Cathodic pseudopolarography: a new tool for the identification and quantification of cysteine, cystine and other low molecular weight thiols in seawater.

Thiols are compounds of paramount importance in the cellular metabolism due to their double detoxifying role as radical scavengers and trace metal ligands. However, we have scarce information about their extracellular cycling as limited data are available about their concentration, stability and speciation in the aquatic medium. In natural waters, they form part of the pool of reduced sulfur substance (RSS) whose presence has been documented by voltammetric and chromatographic methods.

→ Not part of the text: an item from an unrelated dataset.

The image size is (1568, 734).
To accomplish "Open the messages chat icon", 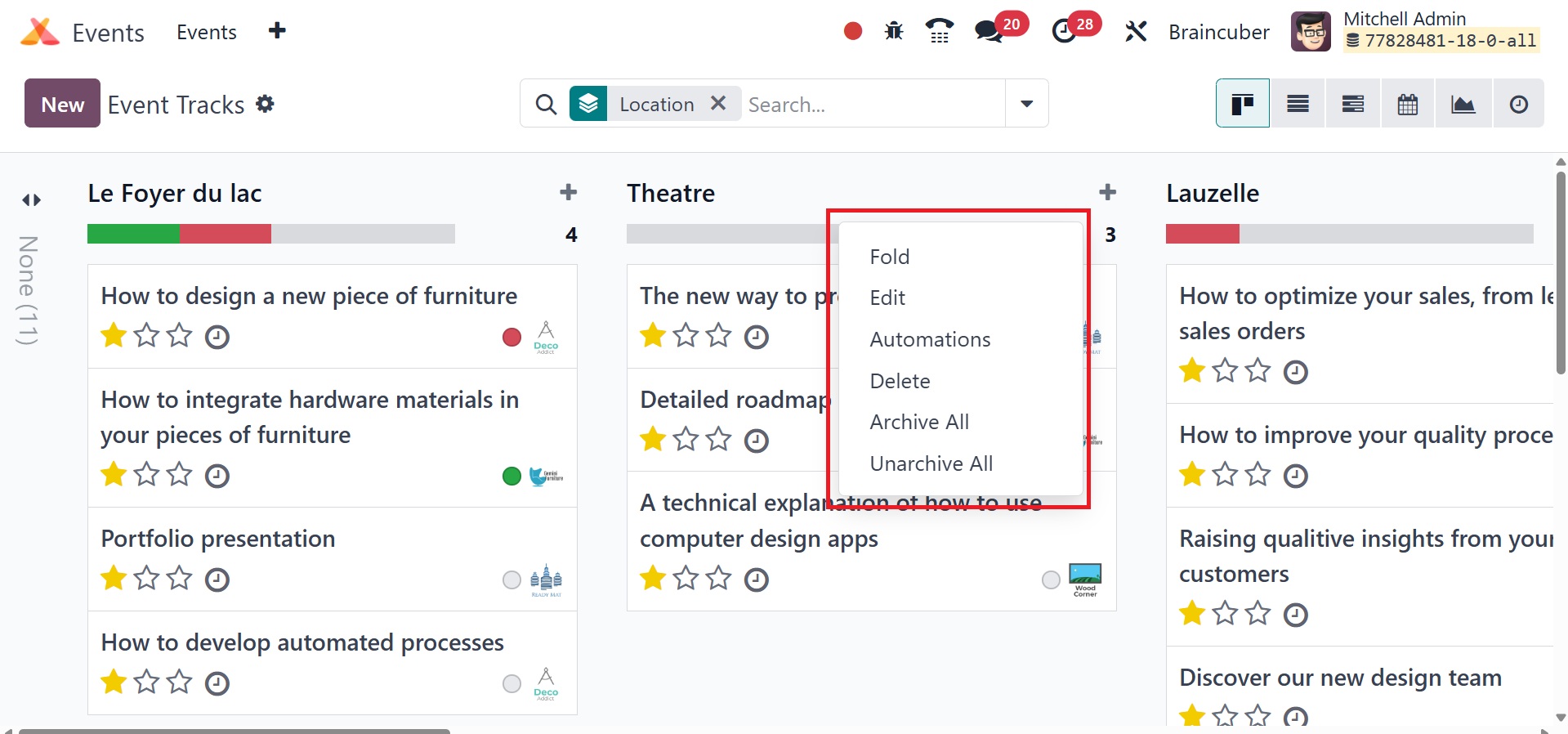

Traditional use of cathodic stripping voltammetry (CSV) for the analysis of RSS could only give an overall concentration due to the coalescence of their CSV peaks. Recently, it has been shown that the use of multiple deposition potentials could take voltammetry of RSS to a higher level, permitting the identification and quantification of the mixtures of RSS despite showing as a single coalescent peak. Here, due to its similarity with classical pseudopolarography, we propose to rename this analytical strategy as cathodic pseudopolarography (CP) and we present for the first time its use for the analysis of mixes of low molecular weight thiols (LMWT) at the nanomolar level. Despite limitations caused by the identical behavior of some LMWT, the CP allowed to isolate the contribution of cysteine and cystine from a coalescent signal in LMWT mixtures. Sample handling with clean protocols allowed the direct determination of the cystine:cysteine ratio without sample modification. Finally, we show the application of CP to identify LMWT in seawater samples extracted from benthic chambers and suggest future applications in other areas of environmental electroanalysis.